Provided text

----

Post-Election Michigan Analysis
As you might have noticed, we’ve been focused on Michigan this election cycle. This presidential swing state was also the home to a hotly contested Senate race. We knew this political context would put Michigan, the historic home the American automotive industry, in the EV-crosshairs.
Please find the report below on what we found during this cycle.
Our analyses cover:
The political advertising landscape (pages 1-4), our own statewide poll in the closing stretch of the campaign (pages 5-37), an analysis of EV messaging impact based on election results (pages 36-38), and finally lessons learned (pages 38-39).
We hope you give our report (above) a full read. In case you’re short on time, find some of our lessons learned.
– Pro-EV manufacturing investment candidates ignore attacks on their position at their peril.
– The powerful story of American EV job investment can move voters, but only if it is told. Otherwise, messages of fear can and will work, even in a state with massive new investment in EV jobs.

----

[Stored items]

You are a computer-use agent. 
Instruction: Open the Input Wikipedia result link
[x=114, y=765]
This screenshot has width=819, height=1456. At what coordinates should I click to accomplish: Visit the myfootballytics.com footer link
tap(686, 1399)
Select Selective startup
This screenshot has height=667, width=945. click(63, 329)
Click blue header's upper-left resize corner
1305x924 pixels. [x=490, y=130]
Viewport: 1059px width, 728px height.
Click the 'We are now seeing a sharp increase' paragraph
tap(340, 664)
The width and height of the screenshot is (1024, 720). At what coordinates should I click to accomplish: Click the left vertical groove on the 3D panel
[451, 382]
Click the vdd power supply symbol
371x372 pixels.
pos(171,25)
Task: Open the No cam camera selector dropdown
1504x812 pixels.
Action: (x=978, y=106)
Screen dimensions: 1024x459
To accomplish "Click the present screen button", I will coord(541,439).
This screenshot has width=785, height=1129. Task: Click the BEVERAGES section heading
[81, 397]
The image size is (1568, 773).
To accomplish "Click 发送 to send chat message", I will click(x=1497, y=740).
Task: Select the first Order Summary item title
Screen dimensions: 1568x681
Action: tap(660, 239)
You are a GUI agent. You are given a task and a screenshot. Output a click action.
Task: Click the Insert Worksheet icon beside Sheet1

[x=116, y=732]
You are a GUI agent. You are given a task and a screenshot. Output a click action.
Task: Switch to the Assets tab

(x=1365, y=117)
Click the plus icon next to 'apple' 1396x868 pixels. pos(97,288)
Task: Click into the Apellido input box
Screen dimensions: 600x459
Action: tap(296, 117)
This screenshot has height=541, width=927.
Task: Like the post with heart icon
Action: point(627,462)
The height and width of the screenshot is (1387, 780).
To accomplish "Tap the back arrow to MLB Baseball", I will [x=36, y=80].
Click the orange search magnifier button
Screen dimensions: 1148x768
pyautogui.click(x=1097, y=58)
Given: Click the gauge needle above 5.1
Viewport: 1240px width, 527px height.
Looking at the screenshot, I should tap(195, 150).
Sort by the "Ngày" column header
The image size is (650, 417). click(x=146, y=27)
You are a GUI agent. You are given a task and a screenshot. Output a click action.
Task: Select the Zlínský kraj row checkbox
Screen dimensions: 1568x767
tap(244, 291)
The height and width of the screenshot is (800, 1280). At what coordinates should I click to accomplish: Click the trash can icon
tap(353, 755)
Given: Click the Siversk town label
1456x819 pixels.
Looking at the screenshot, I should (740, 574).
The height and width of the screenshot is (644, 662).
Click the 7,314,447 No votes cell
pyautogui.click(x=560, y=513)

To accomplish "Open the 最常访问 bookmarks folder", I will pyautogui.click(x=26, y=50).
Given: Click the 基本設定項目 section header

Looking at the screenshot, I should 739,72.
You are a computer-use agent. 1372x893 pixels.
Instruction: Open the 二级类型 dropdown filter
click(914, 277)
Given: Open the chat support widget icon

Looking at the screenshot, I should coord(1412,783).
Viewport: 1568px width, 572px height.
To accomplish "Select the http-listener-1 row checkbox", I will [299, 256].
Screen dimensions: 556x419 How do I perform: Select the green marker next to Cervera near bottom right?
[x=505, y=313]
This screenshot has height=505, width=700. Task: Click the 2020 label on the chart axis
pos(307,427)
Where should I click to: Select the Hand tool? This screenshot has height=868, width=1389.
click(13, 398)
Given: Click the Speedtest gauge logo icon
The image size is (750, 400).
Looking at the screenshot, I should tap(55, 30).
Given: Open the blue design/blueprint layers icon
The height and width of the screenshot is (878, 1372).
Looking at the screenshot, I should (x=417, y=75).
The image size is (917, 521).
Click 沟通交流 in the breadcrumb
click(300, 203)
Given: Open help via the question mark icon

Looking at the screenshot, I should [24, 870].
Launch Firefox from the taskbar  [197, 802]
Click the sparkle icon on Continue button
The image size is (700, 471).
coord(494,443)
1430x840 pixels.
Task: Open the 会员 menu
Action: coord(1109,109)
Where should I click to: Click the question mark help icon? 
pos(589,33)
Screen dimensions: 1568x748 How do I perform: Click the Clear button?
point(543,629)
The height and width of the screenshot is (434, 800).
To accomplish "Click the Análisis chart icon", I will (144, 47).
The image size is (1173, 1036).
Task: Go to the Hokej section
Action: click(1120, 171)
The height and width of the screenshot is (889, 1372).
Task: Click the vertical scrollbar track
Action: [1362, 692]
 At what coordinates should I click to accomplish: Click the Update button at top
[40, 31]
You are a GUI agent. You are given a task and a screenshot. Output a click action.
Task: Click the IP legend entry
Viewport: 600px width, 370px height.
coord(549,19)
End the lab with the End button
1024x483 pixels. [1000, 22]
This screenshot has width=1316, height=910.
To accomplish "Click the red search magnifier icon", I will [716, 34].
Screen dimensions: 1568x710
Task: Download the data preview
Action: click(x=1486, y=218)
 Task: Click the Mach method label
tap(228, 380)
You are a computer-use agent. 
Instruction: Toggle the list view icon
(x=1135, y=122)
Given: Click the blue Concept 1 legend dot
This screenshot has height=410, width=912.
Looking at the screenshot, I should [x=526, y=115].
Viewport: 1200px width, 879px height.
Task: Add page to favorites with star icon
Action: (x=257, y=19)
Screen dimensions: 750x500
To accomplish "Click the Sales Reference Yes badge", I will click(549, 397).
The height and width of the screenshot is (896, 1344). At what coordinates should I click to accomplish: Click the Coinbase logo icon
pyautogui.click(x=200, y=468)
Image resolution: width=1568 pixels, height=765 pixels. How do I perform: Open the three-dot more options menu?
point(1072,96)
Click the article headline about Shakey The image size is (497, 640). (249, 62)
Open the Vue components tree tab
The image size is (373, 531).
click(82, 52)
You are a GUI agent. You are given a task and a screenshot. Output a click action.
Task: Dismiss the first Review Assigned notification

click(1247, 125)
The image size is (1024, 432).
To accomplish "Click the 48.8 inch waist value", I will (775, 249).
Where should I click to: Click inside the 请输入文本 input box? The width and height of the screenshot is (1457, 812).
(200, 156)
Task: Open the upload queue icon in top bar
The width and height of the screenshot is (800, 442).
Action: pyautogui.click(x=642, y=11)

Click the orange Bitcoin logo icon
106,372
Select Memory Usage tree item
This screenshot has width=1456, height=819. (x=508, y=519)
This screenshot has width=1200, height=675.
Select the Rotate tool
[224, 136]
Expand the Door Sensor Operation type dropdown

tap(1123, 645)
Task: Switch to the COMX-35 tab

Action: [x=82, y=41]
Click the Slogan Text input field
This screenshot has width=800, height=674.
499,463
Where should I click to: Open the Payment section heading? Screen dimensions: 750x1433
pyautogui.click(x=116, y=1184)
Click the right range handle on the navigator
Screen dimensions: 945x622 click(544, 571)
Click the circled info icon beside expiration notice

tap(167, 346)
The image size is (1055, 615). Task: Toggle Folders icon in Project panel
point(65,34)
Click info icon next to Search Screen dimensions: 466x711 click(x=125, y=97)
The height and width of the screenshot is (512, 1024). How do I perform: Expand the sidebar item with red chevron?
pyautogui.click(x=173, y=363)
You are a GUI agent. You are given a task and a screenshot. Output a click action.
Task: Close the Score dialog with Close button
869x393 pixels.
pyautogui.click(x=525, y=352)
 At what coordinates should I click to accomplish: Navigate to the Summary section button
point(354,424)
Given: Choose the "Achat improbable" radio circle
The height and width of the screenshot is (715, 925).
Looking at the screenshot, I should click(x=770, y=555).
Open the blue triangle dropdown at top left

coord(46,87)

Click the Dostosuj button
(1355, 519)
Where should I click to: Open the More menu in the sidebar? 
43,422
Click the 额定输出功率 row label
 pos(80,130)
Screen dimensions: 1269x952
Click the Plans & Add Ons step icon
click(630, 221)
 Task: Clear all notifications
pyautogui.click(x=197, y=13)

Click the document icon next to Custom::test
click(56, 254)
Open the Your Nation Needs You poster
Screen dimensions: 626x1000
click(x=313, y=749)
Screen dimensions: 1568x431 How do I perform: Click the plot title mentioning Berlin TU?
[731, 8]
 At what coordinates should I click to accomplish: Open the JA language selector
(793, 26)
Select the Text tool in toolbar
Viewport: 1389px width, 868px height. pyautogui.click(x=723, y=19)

----

Set task 1
List the four analyses that the Michigan post-election analysis says its report covers, omitting the page ranges.
Set task 2
Extend the Michigan post-election analysis by writing what comes next after its final lesson learned.

Final answer 1
- The political advertising landscape
- A statewide poll conducted in the closing stretch of the campaign
- An analysis of EV messaging impact based on election results
- Lessons learned

Final answer 2
– Now, with a pro-EV Presidential candidate defeated by an openly hostile antiEV candidate even in the heartland of EV manufacturing investment, conventional wisdom among political partisans on the GOP side in Washington DC is moving toward a confident assumption that EV investment and subsidies are a political “loser” and can safely be attacked.
– Well-sourced reporting that interest groups, the Trump administration, and
119th Congress will likely target IRA investments and incentives.
The bottom line: if the EV industry and its allies do not tell the jobs story connected
to North American EV manufacturing and build the political support that the
industry needs, their opponents will tell their hostile story and they will succeed
politically.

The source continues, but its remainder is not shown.